Your instructions: Render the entries below as a JSON list of strings with one string per line, omitting any blank lines.

* begin Data lines *

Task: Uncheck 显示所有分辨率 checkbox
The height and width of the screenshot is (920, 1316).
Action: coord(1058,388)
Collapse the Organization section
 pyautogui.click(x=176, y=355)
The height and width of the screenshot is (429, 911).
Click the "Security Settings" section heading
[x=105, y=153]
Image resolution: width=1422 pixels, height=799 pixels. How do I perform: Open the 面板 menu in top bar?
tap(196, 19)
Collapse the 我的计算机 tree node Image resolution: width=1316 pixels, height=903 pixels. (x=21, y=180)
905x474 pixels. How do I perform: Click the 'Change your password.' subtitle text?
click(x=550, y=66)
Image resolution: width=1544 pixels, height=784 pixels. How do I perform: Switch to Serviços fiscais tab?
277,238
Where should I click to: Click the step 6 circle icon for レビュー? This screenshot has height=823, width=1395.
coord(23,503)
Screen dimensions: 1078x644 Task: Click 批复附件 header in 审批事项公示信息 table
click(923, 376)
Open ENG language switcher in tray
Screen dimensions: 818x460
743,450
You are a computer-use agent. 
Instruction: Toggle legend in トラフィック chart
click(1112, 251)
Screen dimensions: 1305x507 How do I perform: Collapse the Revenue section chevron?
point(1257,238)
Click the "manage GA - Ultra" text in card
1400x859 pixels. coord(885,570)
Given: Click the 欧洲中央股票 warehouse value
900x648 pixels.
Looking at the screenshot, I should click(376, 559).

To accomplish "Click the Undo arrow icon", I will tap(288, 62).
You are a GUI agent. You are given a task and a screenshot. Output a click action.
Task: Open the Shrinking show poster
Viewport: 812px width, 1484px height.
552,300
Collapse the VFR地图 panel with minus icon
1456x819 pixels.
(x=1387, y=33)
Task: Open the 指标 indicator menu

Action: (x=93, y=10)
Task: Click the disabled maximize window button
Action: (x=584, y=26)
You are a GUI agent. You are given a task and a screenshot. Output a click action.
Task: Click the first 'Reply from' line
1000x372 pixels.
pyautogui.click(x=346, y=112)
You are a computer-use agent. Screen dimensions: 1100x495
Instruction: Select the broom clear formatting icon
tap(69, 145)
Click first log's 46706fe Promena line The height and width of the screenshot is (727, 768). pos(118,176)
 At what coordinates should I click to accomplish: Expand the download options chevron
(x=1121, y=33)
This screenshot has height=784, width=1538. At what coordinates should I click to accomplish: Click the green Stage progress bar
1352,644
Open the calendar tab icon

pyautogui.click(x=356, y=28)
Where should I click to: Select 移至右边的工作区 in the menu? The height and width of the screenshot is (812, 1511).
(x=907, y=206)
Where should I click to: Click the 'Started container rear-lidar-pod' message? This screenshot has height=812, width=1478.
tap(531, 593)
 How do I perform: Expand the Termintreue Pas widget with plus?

* end Data lines *

Expected answer:
[
  "Task: Uncheck 显示所有分辨率 checkbox",
  "The height and width of the screenshot is (920, 1316).",
  "Action: coord(1058,388)",
  "Collapse the Organization section",
  " pyautogui.click(x=176, y=355)",
  "The height and width of the screenshot is (429, 911).",
  "Click the \"Security Settings\" section heading",
  "[x=105, y=153]",
  "Image resolution: width=1422 pixels, height=799 pixels. How do I perform: Open the 面板 menu in top bar?",
  "tap(196, 19)",
  "Collapse the 我的计算机 tree node Image resolution: width=1316 pixels, height=903 pixels. (x=21, y=180)",
  "905x474 pixels. How do I perform: Click the 'Change your password.' subtitle text?",
  "click(x=550, y=66)",
  "Image resolution: width=1544 pixels, height=784 pixels. How do I perform: Switch to Serviços fiscais tab?",
  "277,238",
  "Where should I click to: Click the step 6 circle icon for レビュー? This screenshot has height=823, width=1395.",
  "coord(23,503)",
  "Screen dimensions: 1078x644 Task: Click 批复附件 header in 审批事项公示信息 table",
  "click(923, 376)",
  "Open ENG language switcher in tray",
  "Screen dimensions: 818x460",
  "743,450",
  "You are a computer-use agent. ",
  "Instruction: Toggle legend in トラフィック chart",
  "click(1112, 251)",
  "Screen dimensions: 1305x507 How do I perform: Collapse the Revenue section chevron?",
  "point(1257,238)",
  "Click the \"manage GA - Ultra\" text in card",
  "1400x859 pixels. coord(885,570)",
  "Given: Click the 欧洲中央股票 warehouse value",
  "900x648 pixels.",
  "Looking at the screenshot, I should click(376, 559).",
  "To accomplish \"Click the Undo arrow icon\", I will tap(288, 62).",
  "You are a GUI agent. You are given a task and a screenshot. Output a click action.",
  "Task: Open the Shrinking show poster",
  "Viewport: 812px width, 1484px height.",
  "552,300",
  "Collapse the VFR地图 panel with minus icon",
  "1456x819 pixels.",
  "(x=1387, y=33)",
  "Task: Open the 指标 indicator menu",
  "Action: (x=93, y=10)",
  "Task: Click the disabled maximize window button",
  "Action: (x=584, y=26)",
  "You are a GUI agent. You are given a task and a screenshot. Output a click action.",
  "Task: Click the first 'Reply from' line",
  "1000x372 pixels.",
  "pyautogui.click(x=346, y=112)",
  "You are a computer-use agent. Screen dimensions: 1100x495",
  "Instruction: Select the broom clear formatting icon",
  "tap(69, 145)",
  "Click first log's 46706fe Promena line The height and width of the screenshot is (727, 768). pos(118,176)",
  " At what coordinates should I click to accomplish: Expand the download options chevron",
  "(x=1121, y=33)",
  "This screenshot has height=784, width=1538. At what coordinates should I click to accomplish: Click the green Stage progress bar",
  "1352,644",
  "Open the calendar tab icon",
  "pyautogui.click(x=356, y=28)",
  "Where should I click to: Select 移至右边的工作区 in the menu? The height and width of the screenshot is (812, 1511).",
  "(x=907, y=206)",
  "Where should I click to: Click the 'Started container rear-lidar-pod' message? This screenshot has height=812, width=1478.",
  "tap(531, 593)",
  " How do I perform: Expand the Termintreue Pas widget with plus?"
]